BEGIN Provided passage

- Born: September 1, 1801 Essex, Massachusetts
- Died: May 1, 1881 (aged 79) Pompton Township, New Jersey
- Occupation: Philanthropist
- Organizations: Children's Village; New York Institute for the Blind;
- Spouse: Eliza P. Jenkins ​(m. 1830)​

= John Dennison Russ =

American physician (1808–1881)

John Dennison Russ (September 1, 1801 – March 1, 1881) was an American medical doctor and co-founder of the New York Institute for the Blind and The Children's Village, along with 23 others.

== Biography ==
Russ was born in Essex, Massachusetts (then the parish of Chebacco, in Ipswich) on September 1, 1801, to Parker and Elizabeth Russ (née cogswell).

He graduated from Yale College in 1823. Upon leaving college, he began the study of medicine with John D. Wells, Professor of anatomy and physiology in Bowdoin College, he continued it at Baltimore Medical School and Boston Medical School, and received his doctorate from the Yale Medical School in 1825.

After spending a year in hospitals abroad, he began practicing in New York City, but in June 1827, sailed from Boston in charge of supplies for the Greeks in their struggle for liberty. He remained in Greece, superintending the development of a hospital service, until his health failed, in the spring of 1830. On his return he entered again in practice in New York City.

At an early date he became interested in the condition of poor children with ophthalmia in the city hospitals, and at his own cost made (in March, 1832) the first attempt at the instruction of the blind which was made in America. He was in the same year appointed Superintendent of the newly chartered New York Institute for the Blind, and in that position introduced many devices in methods of teaching which have been permanently useful. In the midst of these labors his health failed, and he was compelled to resign and seek restoration by a long absence in Europe.

END Provided passage
BEGIN Data listing

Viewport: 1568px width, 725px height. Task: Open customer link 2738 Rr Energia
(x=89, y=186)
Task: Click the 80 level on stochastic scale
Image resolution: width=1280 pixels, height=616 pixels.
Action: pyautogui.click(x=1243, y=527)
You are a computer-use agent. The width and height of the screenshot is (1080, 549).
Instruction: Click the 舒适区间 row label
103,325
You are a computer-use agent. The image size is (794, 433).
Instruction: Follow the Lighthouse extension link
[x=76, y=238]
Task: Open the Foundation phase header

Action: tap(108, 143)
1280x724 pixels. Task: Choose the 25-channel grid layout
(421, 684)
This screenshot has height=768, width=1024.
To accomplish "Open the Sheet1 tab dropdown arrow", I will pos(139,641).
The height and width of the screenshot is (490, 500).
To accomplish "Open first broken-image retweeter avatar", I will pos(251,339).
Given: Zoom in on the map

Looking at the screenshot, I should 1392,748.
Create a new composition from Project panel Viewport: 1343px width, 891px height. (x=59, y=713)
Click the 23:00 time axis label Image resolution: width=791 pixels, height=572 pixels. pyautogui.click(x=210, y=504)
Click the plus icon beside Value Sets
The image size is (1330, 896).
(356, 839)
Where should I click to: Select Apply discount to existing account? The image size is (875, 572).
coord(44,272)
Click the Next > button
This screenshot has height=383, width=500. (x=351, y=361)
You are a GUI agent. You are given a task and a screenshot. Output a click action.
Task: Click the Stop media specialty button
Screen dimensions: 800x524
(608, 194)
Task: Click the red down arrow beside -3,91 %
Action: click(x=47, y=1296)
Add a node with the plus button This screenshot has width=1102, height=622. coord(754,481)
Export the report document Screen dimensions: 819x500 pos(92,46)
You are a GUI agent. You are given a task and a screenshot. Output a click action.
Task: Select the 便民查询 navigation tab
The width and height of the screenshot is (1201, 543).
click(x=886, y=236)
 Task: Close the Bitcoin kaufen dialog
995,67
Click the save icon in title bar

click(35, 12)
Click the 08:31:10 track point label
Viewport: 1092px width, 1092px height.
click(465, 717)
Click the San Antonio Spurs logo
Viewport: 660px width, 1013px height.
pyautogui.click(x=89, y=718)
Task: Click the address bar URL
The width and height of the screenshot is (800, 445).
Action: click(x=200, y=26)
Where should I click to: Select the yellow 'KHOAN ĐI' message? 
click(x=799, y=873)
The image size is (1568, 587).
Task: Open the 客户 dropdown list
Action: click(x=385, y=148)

END Data listing

Your assignment:
Pick up the biography of John Dennison Russ after its last sentence and continue it.

Answer to this problem:
After his return, he engaged in numerous other philanthropic schemes, especially by serving from 1846 to 1854 as the corresponding secretary of the Prison Association of New York, and by originating measures in 1849 which led to the incorporation of the New York Juvenile Asylum (now Children's Village) in 1851. He was the superintendent of this asylum, resigning in 1858. He was also a member of the Board of Education of the City of New York for four years, 1848–51. During his old age he resided in Pompton Township, New Jersey making further improvements in methods of printing for the blind, and interesting himself in other general studies. He died in Pompton, of diabetes, March 1, 1881, in his 80th year.

In 1830, he married Eliza P. Jenkins, daughter of a captain in the English navy.